----
Background:
I have a situation resulting in the following symptoms on a MMIPS hEX S running ROS v6.48.1 (but I tried restoring the backups on netinstalled versions from 6.45 through the latest 7.1 beta with similar results):
- /system sup-output fails or freezes
- /export stalls or freezes (sometimes CTRL-c will recover, other times console frozen until reboot)
- /system backup will save and restore .backup files without any reported errors
- Even though manually running /system sup-output fails, as recently as last night (before I formatted the drive with netinstall), an autosupout.rif is recreated on most(all?) system crashes
- The system crashes and reboots either around 3 minutes 20 seconds or 5 minutes and 10 seconds, depending on ... (the installed packages, maybe??)
- LEDs, USB, netinstall, and the Mode and Reset buttons appear to work perfectly.
- My only system access in this situation is through a Woobm-USB console, and whatever files I can read or write to the flash and microSD card.
- I believe this all happened yesterday when a watchdog timer tripped. There may have been a pending routerboard update that ran on that reboot, but I don't think so.
This all happens even if the only package installed is system-n.nn.n-mmips.npk.
There is an autosupout.rif file just sitting there, mocking me, seemingly untouchable.
----
Half-baked theories:
One of my novice theories is that due to some corruption in the configuration (that restoring the backup file brings back to a clean netinstall) the switch chip goes offline or the associated software crashes or maybe disables the GPIO pins controlling the switch chip, or some linux kernel extension just crashes. The linux system boots and RouterOS starts configuration, then the interfaces disappear, and something just can't cope with that reality.
It seems unlikely the actually plain-text configuration could cause this sort of thing (surely that is screened for syntax and sanitized to prevent buffer-overflow exploits), but perhaps there is some sort of compiled representation of the configuration (i.e. binary data structures/store stored on disk and cached in memory, or at least in an intermediate form such as that used to store scripts in ROS) that has been somehow corrupted. This is based the symptoms listed above, plus:
- Port activity lights for connected switch ports work on boot (i.e. flash to show line activity), but all go off late in the boot process
- Device is not visible in winbox
- I can print or export information from parts of the cli tree that seem to have no nexus with a physical interface (e.g. /system routerboard, /ip dhcp vendor-table, /ip dns)
- I cannot even print information from many other places. Sometimes after a CTRL-c the console will recover and the headers for that section will be displayed with no data.
... (print count-only also fails in these cases) - At least once, I noticed what seemed like a partial default-configuration script in /environment (it looked official, and didn't contain any of my config data)

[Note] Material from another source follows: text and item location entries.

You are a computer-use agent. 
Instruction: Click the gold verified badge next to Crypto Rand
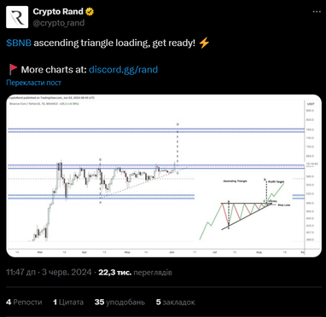pyautogui.click(x=90, y=12)
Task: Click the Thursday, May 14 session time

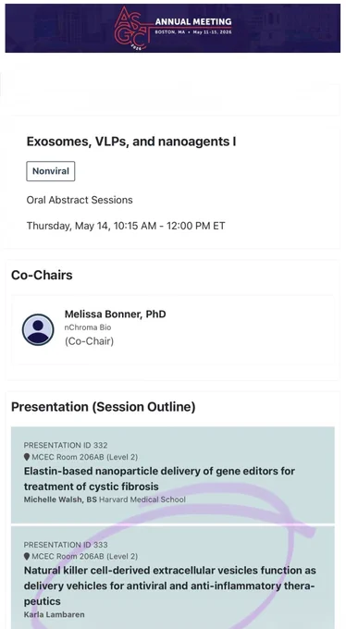Action: pyautogui.click(x=126, y=226)
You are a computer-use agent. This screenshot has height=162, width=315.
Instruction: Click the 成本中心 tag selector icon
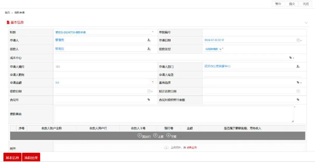tap(291, 58)
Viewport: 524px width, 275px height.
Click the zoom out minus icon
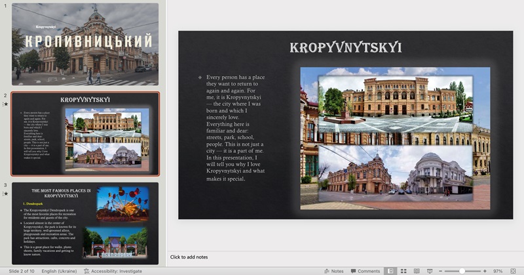(441, 270)
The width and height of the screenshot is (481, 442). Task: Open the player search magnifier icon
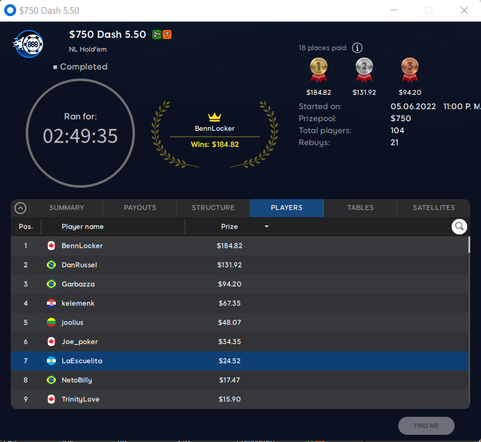459,227
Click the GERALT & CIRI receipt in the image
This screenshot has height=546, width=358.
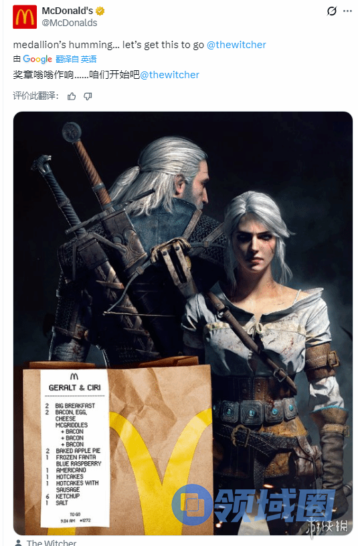tap(74, 448)
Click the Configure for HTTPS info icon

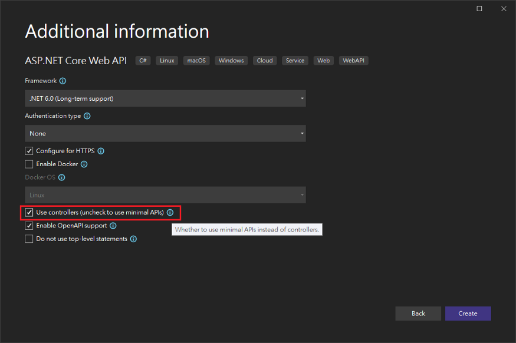click(100, 151)
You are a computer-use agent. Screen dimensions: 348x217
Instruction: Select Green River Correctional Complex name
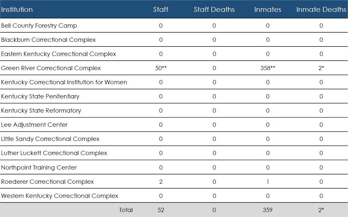point(51,68)
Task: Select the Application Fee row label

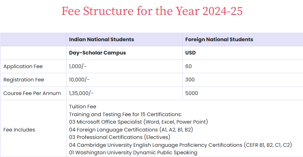Action: tap(23, 66)
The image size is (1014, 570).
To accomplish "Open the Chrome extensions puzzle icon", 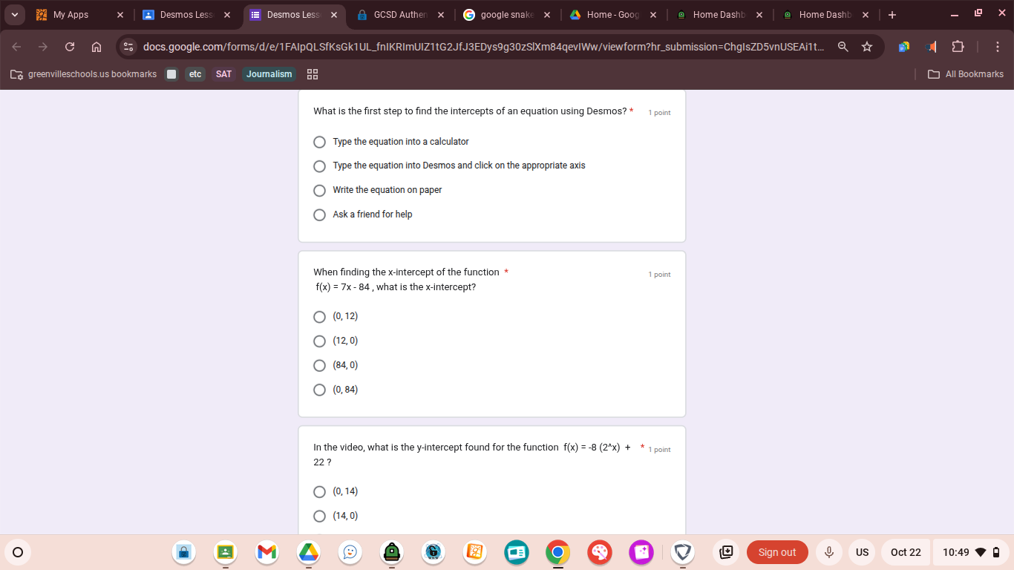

- There is little to nothing in the logs about these failures (and I have turned on many logging topics, both to microSD, memory, and echo)
- The only log entry of note, logged at about 17 seconds of system uptime is: system,error,critical router rebooted because some critical program crashed
- One time only, this log entry occurred immediately following that one:
system,error,critical router was rebooted without proper shutdown
- If I start with a clean configuration or reload an older backup file, all the problems magically seem to go away.
- If I restore this backup file (or any others created after yesterdays crash) on a working router, all of the above symptoms return*.
* (which I guess means that the autosupout.rif file and the backup file may be ... ?mostly the same thing?, since in this case the backup file is only 10 KiB larger than the autosupout.rif file. That, or maybe the backup file contains more data, plus a compressed version of the autosupout.rif file contents. ... one/both of the files in this case are corrupted / incomplete.)
----
What I'm asking for / Tl;dr:
I would love one or more of these to be a possible solution:
- copy the file to a USB drive or microSD card
- specify an alternate location for autosupout.rif if external storage is mounted (i.e. automatically, or configured through either a file of a specific name existing on the internal flash storage, a ROS $global variable, or a normal system configuration flag settable through winbox and the cli)
- display the file in console (even if it was just in hex, so it could be copied/pasted to a pc where one could reconstitute the original file)
One final idea I had was to spin up a CHR instance and try restoring the .backup file there, but since they are a completely different architecture I figure it's a long-shot. (I believe I have seen in several places that they are only designed to be restored to the same model of device as where they were created).
--> Are any of those possible today, perhaps with some hidden configuration setting or some magic scripting? --> Did I just miss something super-obvious?
--> Any other ideas? --> If this is not possible now, can some functionality be added to a future release? (Kermit, anyone? ;)
Thanks for reading! If I find something useful myself, I'll try to come back and post it to help others in the future.
--
P.S. Yes, yes, I know I should have had a better backup solution. Someone will probably tell me anyway. Fair. (I receive autosupouts via e-mail from the watchdog timer, but the last one is over a month old because this device is normally so stable.) Still, six weeks of minor firewall and QoS tweaks made to facilitate pandemic-related home work add up to something more significant that I had predicted... if any of that data is still there, I'd love to see it!